Des centaines d'images de corps, masculins ou féminins, complètement nus, tapissent murs et plafond. Voilà ce qu'a présenté l'artiste américain Ryan McGinley dans la section Unlimited, dévolue aux projets considérés comme «exceptionnels» de la foire de Bâle, en Suisse, du 16 au 19 juin. L'installation, déjà exposée l'année dernière dans une galerie new-yorkaise, s'intitule Yearbook, du nom de cet album annuel où toute la promotion d'un lycée américain se retrouve portraiturée.
Alors, qui s'affiche dans la promo McGinley ? Des gens beaux comme de jeunes dieux et déesses qui n'ont aucune honte à se mettre à poil, et surtout qui sont «cool». Cette semaine, dans une interview au site internet du magazine anglais i-D, l'artiste expliquait : «La plupart des gens que je photographie viennent de la communauté créative. [Avec mon directeur de casting], nous trouvons beaucoup de sujets dans les festivals de musique, les écoles d'art et dans Downtown NYC.» Aussi nombreux puissent être les membres de la frange arty du sud de Manhattan, il convient de reconnaître que cela délimite un ensemble relativement restreint.
Tout le travail de Ryan McGinley s’est construit autour de l’idée même de communauté. Né dans le New Jersey en 1977, le jeune homme démarre, dans la foulée d’une Nan Goldin ou d’un Larry Clark, en photographiant ses amis et amants.

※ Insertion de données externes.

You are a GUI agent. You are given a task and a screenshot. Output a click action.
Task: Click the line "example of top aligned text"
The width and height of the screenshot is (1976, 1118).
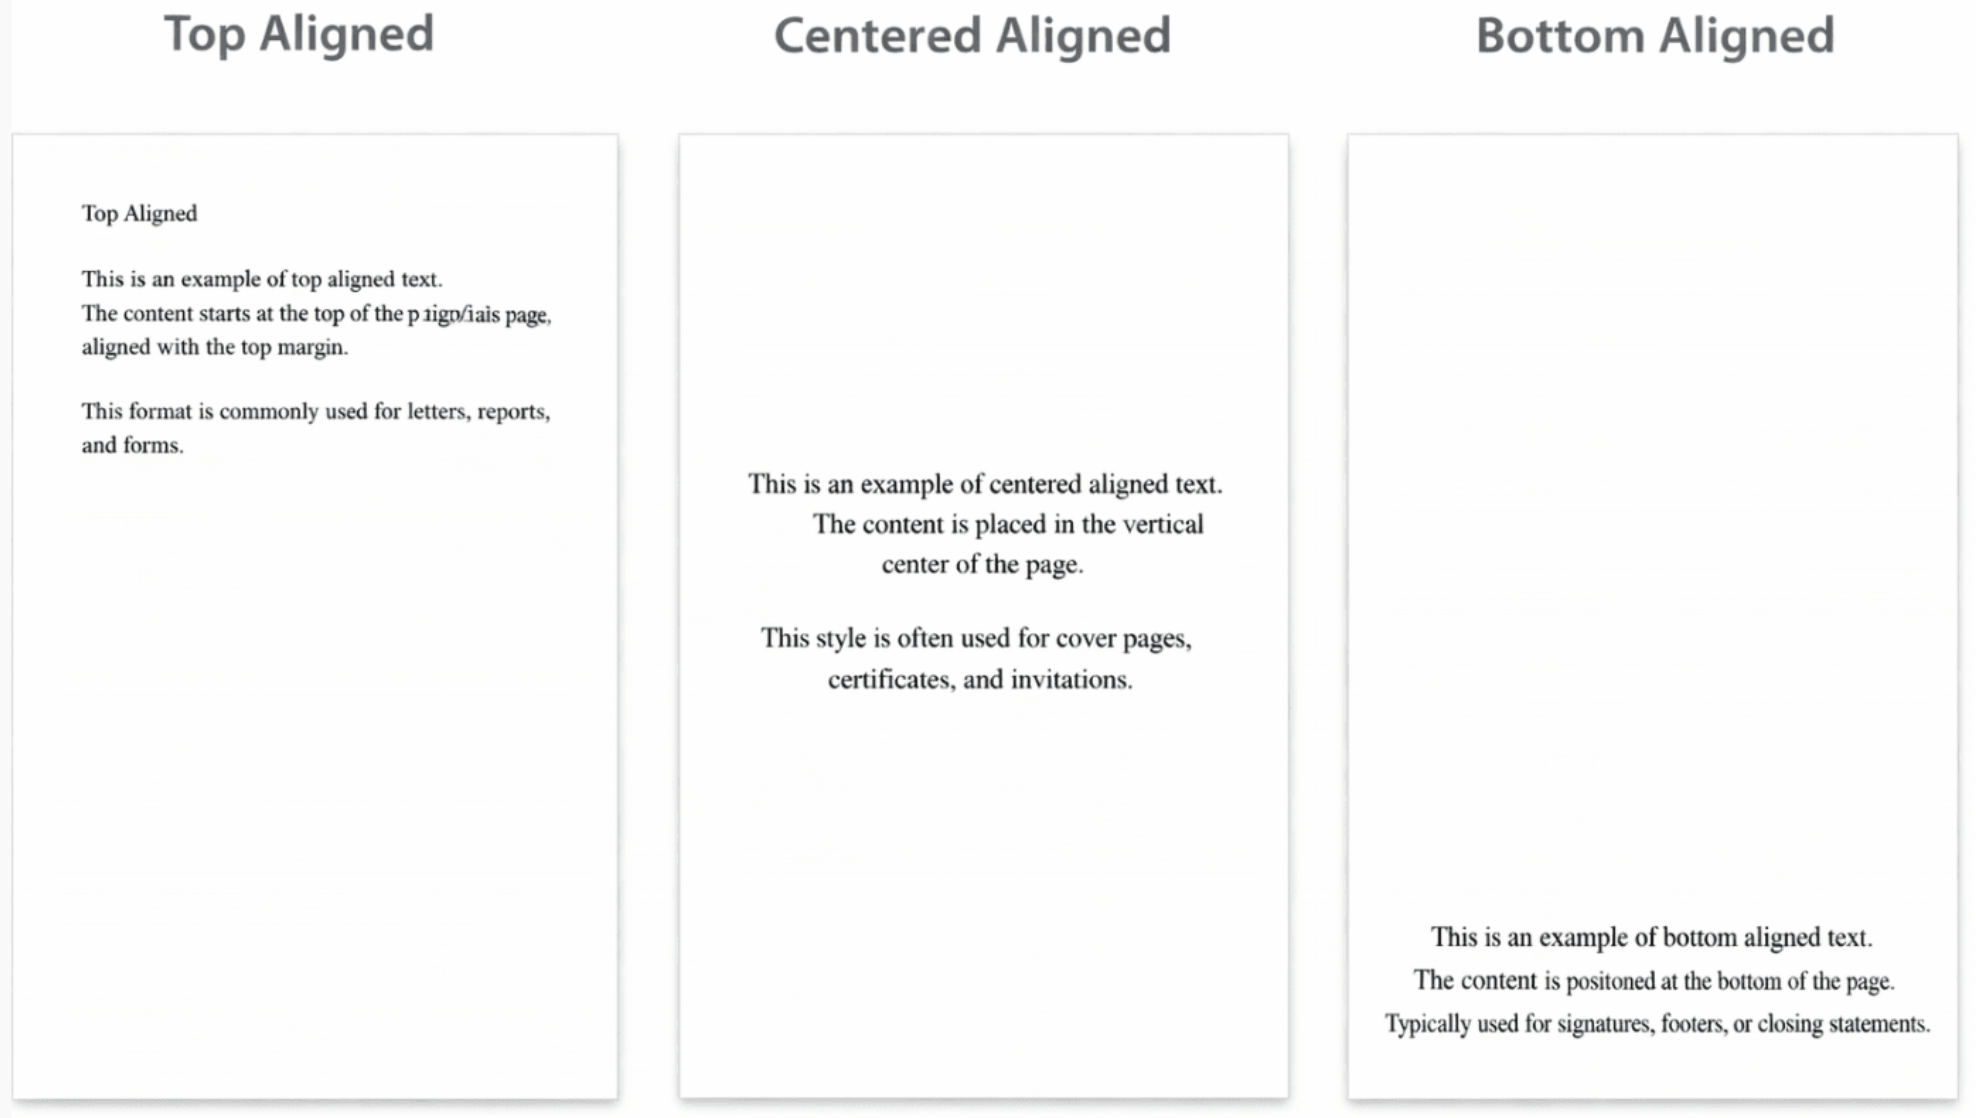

Ses images, souvent dénudées et bucoliques, connaissent vite un succès, accompagnant l’imagerie de l’intime avant l’émergence des réseaux sociaux visuels.
Golden-boy, il obtient à 26 ans une exposition au Whitney Museum de New York. La machinerie de la récupération a vite vu du potentiel dans le travail de McGinley. Et le jeune homme a été embauché pour des publicités, séries de mode, où sa patte «contre-culturelle» a été très appréciée.
C'est un bestiaire très beau, et très métissé, qui a quelque chose du Benetton 90's. Cet ensemble est régi par une sorte de perfection, tant dans la plastique des mannequins que dans le regard bienveillant du photographe. Ces jeunes gens tout sourire posent devant des murs peints de couleurs vives. Les teintes sont celles de bonbons, mais ces friandises-là sont acidulées, piquent un peu. Car ce Yearbook ne témoigne que d'une envie impossible : figer ces modèles si «cool» dans leur beauté, pour que leur image superbe ne se perde jamais. Et que les années n'altèrent pas les espoirs et promesses de leur magnifique jeunesse.